How the law is changing in the oil and gas sector

Whether you have qualified or are thinking where to spend some of your training, the oil and gas sector can provide a varied diet of interesting work.

Why such a variety?

First, the value chain is long. It begins with bids to a host government for a licence or production sharing agreement; then, having won a licence, there is the exploration, development and production of oil and gas, transportation to a processing facility and sales. The distance between the points of production and consumption can be thousands of miles. All this introduces complexities.

Second, the range of work is vast: agreements to be negotiated with the host government; the joint venture among oil companies undertaking the project; construction and use of rigs and sub-sea infrastructure; service agreements with contractors; agreements for transportation and sale of crude, gas or LNG; and financing.

Third, there is an array of legal disciplines and skills and specialisations required: transactional; M&A; regulation – competition controls; regulation of third party access to infrastructure; tax; environmental; transportation by pipeline; advising on disputes. The list can go on. Issues can arise at all levels: between the host government and oil companies; among the participating oil companies themselves; between contractors and operators; among users of sub-sea infrastructure; issues with insurers and with buyers.

Fourth, it is not just a single system of law that is involved. Invariably, there are at least two: the upstream licence is likely to be governed by local law; but other agreements may be governed by English law or the law of another country; and additional systems of law can come into play depending on the markets where the parties are operating, the countries in which parties are incorporated and the countries to which oil and gas are being exported.

Is the landscape changing for lawyers?

Yes and no. If you look at documentation signed 25 years ago, it will be similar in form and content to what you see written today. But there are differences which require lawyers to adapt. Here are some examples.

When I started work, the terms of bilateral and multilateral investment treaties to which the host government was a party were given relatively little attention; but these will today form a serious part of the legal due diligence and structuring.

The traditional way of getting oil from the well-head to market was by pipeline to a refinery. Today, floating production, storage and offloading vessels (which look similar to oil tankers) are designed to remain at the field for years; oil is pumped onto the FPSO; shuttle tankers receive partially processed crude which can then be taken to any refinery. This has transformed the ability to produce in areas that were previously inaccessible. Floating liquefaction facilities for natural gas are coming on-stream. Projects for the construction, financing and leasing of FPSOs and FLNG vessels represent a new legal work-stream that is an integral part of many upstream projects.

The climate in which oil companies operate is changing.

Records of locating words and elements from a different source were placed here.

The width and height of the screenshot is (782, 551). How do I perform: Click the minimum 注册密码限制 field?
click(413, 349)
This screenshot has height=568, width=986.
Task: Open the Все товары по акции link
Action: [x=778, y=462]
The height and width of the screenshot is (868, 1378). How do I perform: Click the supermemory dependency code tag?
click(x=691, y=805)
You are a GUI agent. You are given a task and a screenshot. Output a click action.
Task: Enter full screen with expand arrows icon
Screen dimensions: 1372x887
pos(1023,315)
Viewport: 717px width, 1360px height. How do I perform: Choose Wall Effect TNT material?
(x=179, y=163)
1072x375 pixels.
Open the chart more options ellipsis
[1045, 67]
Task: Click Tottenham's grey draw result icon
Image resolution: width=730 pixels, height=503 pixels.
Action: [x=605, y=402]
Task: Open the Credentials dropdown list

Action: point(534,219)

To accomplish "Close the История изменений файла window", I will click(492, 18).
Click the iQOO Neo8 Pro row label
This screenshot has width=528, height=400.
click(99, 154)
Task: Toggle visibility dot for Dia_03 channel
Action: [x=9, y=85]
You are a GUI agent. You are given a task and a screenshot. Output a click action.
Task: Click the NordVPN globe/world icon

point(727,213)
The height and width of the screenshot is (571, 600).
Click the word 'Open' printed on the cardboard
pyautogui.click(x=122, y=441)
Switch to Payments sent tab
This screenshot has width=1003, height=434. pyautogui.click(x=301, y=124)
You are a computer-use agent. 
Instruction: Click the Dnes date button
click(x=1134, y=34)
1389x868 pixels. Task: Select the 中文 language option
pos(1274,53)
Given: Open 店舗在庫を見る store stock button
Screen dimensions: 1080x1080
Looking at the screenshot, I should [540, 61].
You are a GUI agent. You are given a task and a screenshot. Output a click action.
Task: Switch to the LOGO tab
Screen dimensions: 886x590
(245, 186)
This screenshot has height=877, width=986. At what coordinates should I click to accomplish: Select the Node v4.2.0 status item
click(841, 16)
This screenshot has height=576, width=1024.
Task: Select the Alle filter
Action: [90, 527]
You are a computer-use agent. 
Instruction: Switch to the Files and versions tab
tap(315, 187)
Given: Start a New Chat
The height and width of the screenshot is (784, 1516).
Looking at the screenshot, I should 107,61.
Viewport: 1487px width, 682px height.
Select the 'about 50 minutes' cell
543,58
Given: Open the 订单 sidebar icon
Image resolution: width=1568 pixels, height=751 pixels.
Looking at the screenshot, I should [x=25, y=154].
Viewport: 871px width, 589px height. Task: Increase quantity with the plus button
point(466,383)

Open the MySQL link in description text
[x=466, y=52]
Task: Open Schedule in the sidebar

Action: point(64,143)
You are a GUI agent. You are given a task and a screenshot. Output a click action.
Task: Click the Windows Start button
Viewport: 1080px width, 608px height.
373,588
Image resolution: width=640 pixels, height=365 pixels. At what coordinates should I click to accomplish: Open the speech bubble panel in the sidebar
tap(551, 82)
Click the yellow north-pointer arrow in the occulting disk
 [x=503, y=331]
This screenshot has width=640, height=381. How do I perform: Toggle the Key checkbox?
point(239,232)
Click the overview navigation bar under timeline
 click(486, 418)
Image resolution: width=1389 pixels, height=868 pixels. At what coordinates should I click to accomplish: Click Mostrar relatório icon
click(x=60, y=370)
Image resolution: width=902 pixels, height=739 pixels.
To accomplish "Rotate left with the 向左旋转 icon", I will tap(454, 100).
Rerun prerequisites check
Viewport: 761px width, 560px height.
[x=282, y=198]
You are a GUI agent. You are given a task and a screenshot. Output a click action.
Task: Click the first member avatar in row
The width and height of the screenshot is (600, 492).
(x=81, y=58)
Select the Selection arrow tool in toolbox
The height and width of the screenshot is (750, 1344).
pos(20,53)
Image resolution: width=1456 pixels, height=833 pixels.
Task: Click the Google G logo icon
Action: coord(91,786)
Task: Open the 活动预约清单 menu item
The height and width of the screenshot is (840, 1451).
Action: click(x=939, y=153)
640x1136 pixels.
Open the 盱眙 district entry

There is more emphasis today on responsible development and respect for the rights of groups who are affected by operations. Lawyers become involved in compliance programmes and bringing and defending claims.

The supply chain continues to be integrated but there are opportunities for it to widen. LNG is an example. Natural gas is chilled at a liquefaction facility to minus 160 degrees C and reduces to 1/600 of the gaseous volume. LNG is transported on carriers to a regasification terminal, fed into a transmission system and delivered to power stations and other industrial and domestic customers. LNG projects continue to be integrated with power projects because the viability of LNG projects is underpinned by long-term offtake contracts.

But the design of LNG carriers today is such that they do not need to be dedicated to a single regasification facility or to a single project. LNG carriers have much more flexibility as to where they go; they can be diverted from one discharge port to another; so a spot market in LNG has now developed and, with it, documentation for spot sale and purchase of spot LNG cargoes. Also, an LNG allows a power station to be constructed where locally sourced gas is less available. A team working on an LNG to power project will include lawyers with experience in upstream work, construction and financing of LNG carriers, LNG sales and transportation, the construction and financing of power plants and power purchase agreements.

There is some change in the legal issues. Risk allocation is always important but can be increasingly complex. In terms of basic contract law, it is essential to keep up to date with, for example, excluding or limiting liability for consequential loss and in connection with the law’s approach to indemnities (indemnities are a fundamental tool in many agreements in the sector). And there is a growing need to be aware of the developing use of good faith and the approach of English law to address issues that can only be sorted out at a later stage.

Should I get involved?

Why not? It is a world that is never dull.